Now AI is another animal altogether. I’ve been playing with a few AI agents recently running local models completely offline. Unfortunately it takes a lot of GPU power to do so. My desktop rig has a 4080 Super so it’s up to the task but the liming factor is GPU memory. You need a LOT of GPU memory to run larger models to get decent results and Nvidia GPU’s own this space in the dedicated GPU category. Depending on your needs, a fairly powerful midrange GPU with at least 16GB of memory will work. Think RTX 5060 16GB or faster in the desktop realm for good results. You can play around with the free online AI models but they are very limited via the amount of tokens you can use and they are also a couple generations behind the newest models.
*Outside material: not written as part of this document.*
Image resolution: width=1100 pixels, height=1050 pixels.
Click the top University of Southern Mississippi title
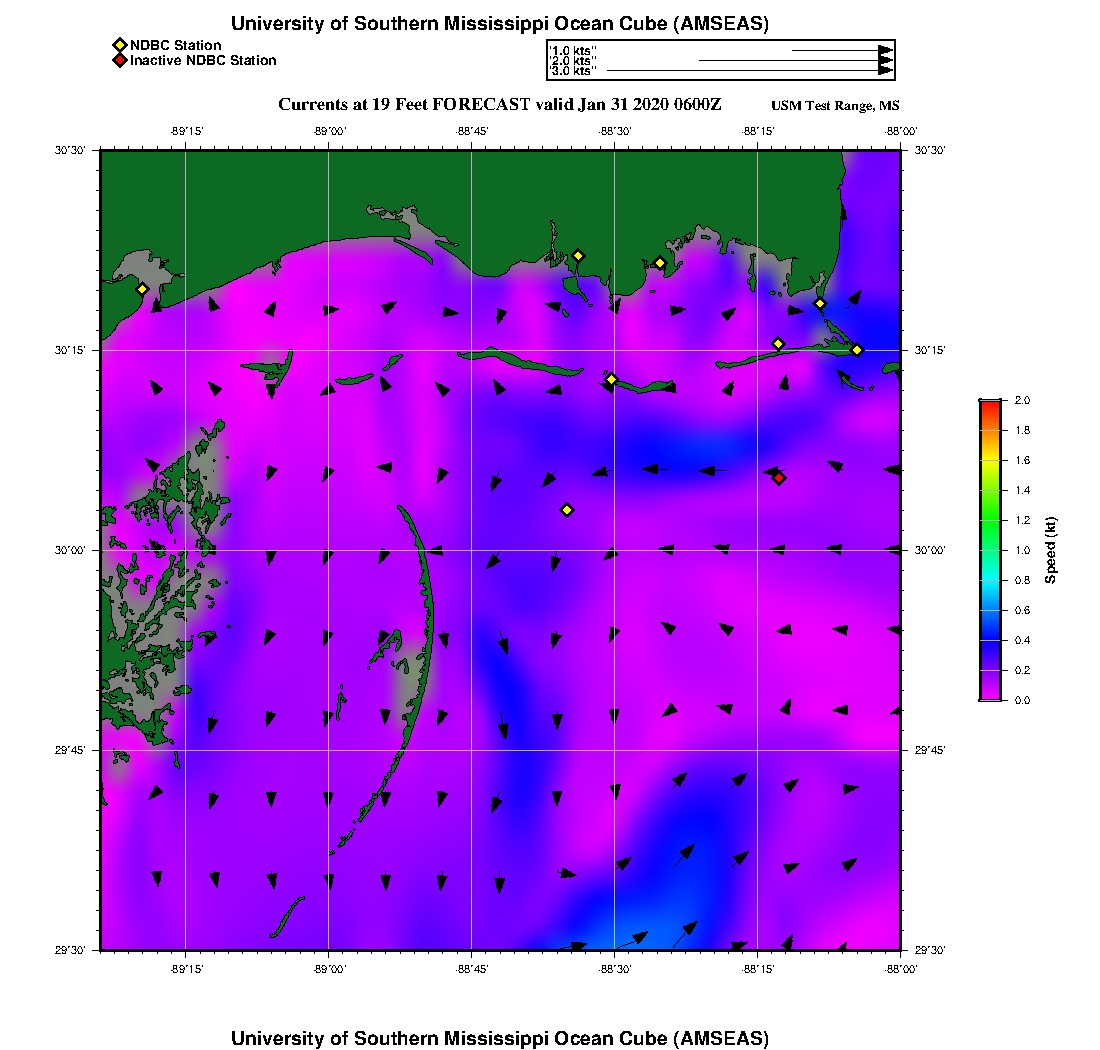pyautogui.click(x=499, y=24)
I guess it boils down to what your needs are. If it’s just some motion detection and image recognition then a mid range Nvidia card would work. If you want to get serious with something like Claude Code or Openclaw for some automation or other serious lifting then you’re going to have so look at setting up a dedicated rig with the power to run the models offline or pony up some cash to use the available models out there. Newer Mac mini’s are also another option as long as they have a bunch of memory (128GB+) but they are pretty spendy as well.